In today’s world, teaching is not a 9am-5pm job. Students email you at all hours of the day and expect a response accordingly. Activities have to be held after school. Most importantly, any and all research has to be done after school. Increasing class sizes do not help. This semester, I have some 175 students in my classes total. That is a lot of grading (no TAs or RAs). Teaching political theory makes it worse because you cannot have multiple choice exams in that subject. Grading 175 papers and 175 essays 3 times in the semester takes up an enormous amount of time. Everything is increasing – students, advisees, grading, committee work etc. Yet, without the research, all these things become boring, mundane and outdated. To be frank, the time to do research is so limited during the semester. Whoever thinks that teachers work part-time for 9 months out of the year never taught a day in their life.
The academic New Year is here and I am going to make a few resolutions here (publicly) in the hopes it will help me to keep them. Some of these I am really good at, others not so much. So here goes:

1. Answer all emails within a 24-hour period
2. Complete all grading within 2 weeks of receiving the exams
3. Get the syllabus for a new class completed and turned in by the end of September
4. Read 5 dystopias for my dystopia project
5. Use fall break for making quizzes for each class and uploading them online

If anyone has any other new year suggestions/resolutions they make for the academic year, please feel free to share. How do you feel about the start of the academic year?

4 comments:

Faith said...

wow, you are one busy momma! Good luck on those resolutions! The start of the school year really means nothing to me, but I can tell it's a big deal for all my friends who are teachers:).

J. said...

Even though I'm not teaching this fall, I'm still dreading the start of the semester. Go figure. The faculty drama is already starting. Have to go in for a meeting this week. My resulutions: don't gossip; be collegial. This semester, I'll be prepping my online classes for the spring--which is, I am finding, just like coming up with a whole new class. But, hey, we're lucky to have jobs, right?

Betty said...

Corey is starting at a new place so there's a lot of anxiety and being a visitor adds a unique dimension to your relationship with everyone else.

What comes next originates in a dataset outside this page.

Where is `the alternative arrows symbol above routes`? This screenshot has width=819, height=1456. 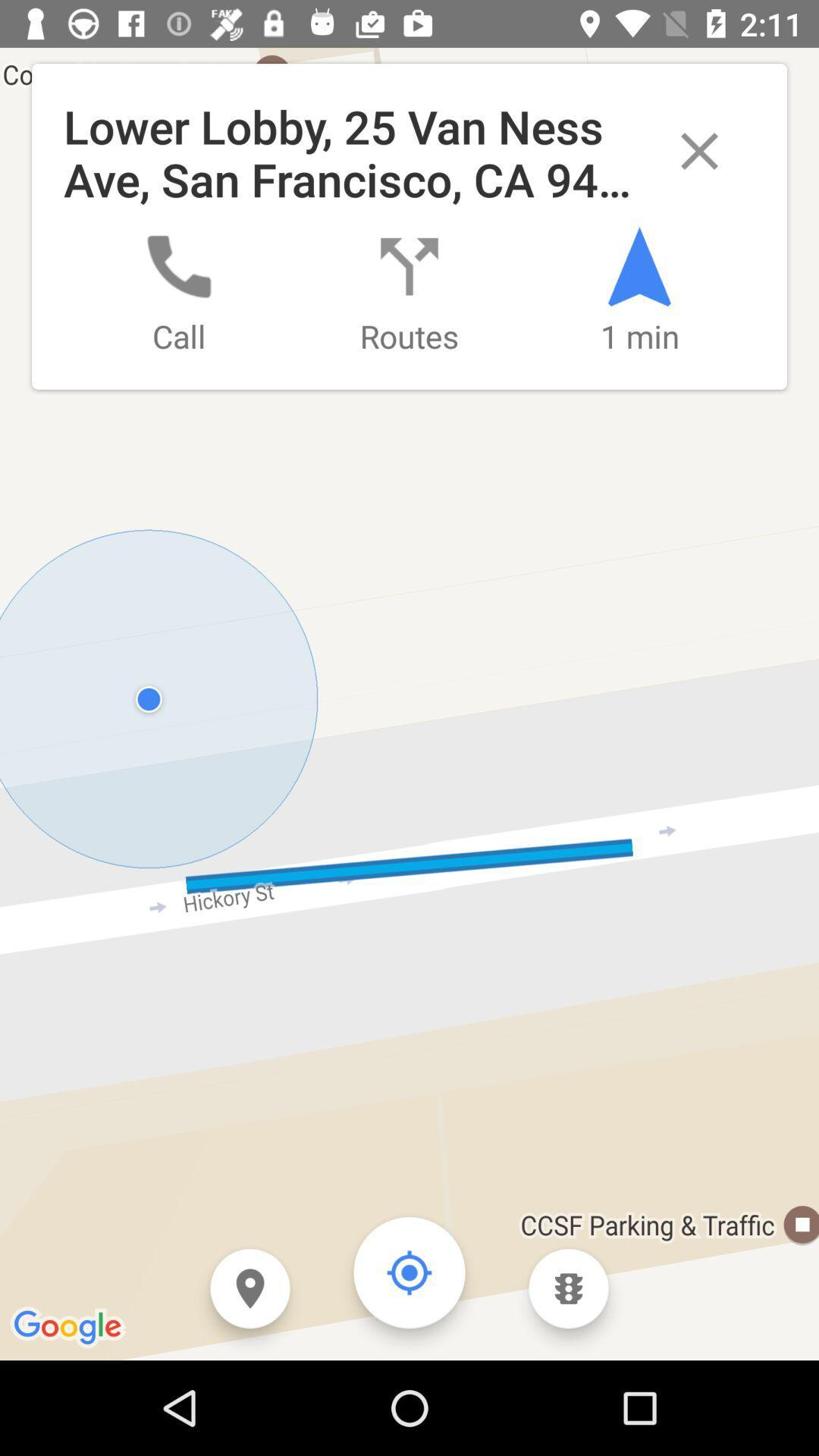 the alternative arrows symbol above routes is located at coordinates (410, 266).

Good luck on the new semester!

Kathleen said...

These sound like good resolutions to me, Nitu! Our dept. has a 2-week deadline to return stuff which is just as well, since it forces me to do it, and I write on my syllabus that I won't reply to emails after 6 PM which they mostly seem to respect. My resolution is to continue to learn not to take it personally when a student is inattentive/sleeping/texting in my large US gov't class.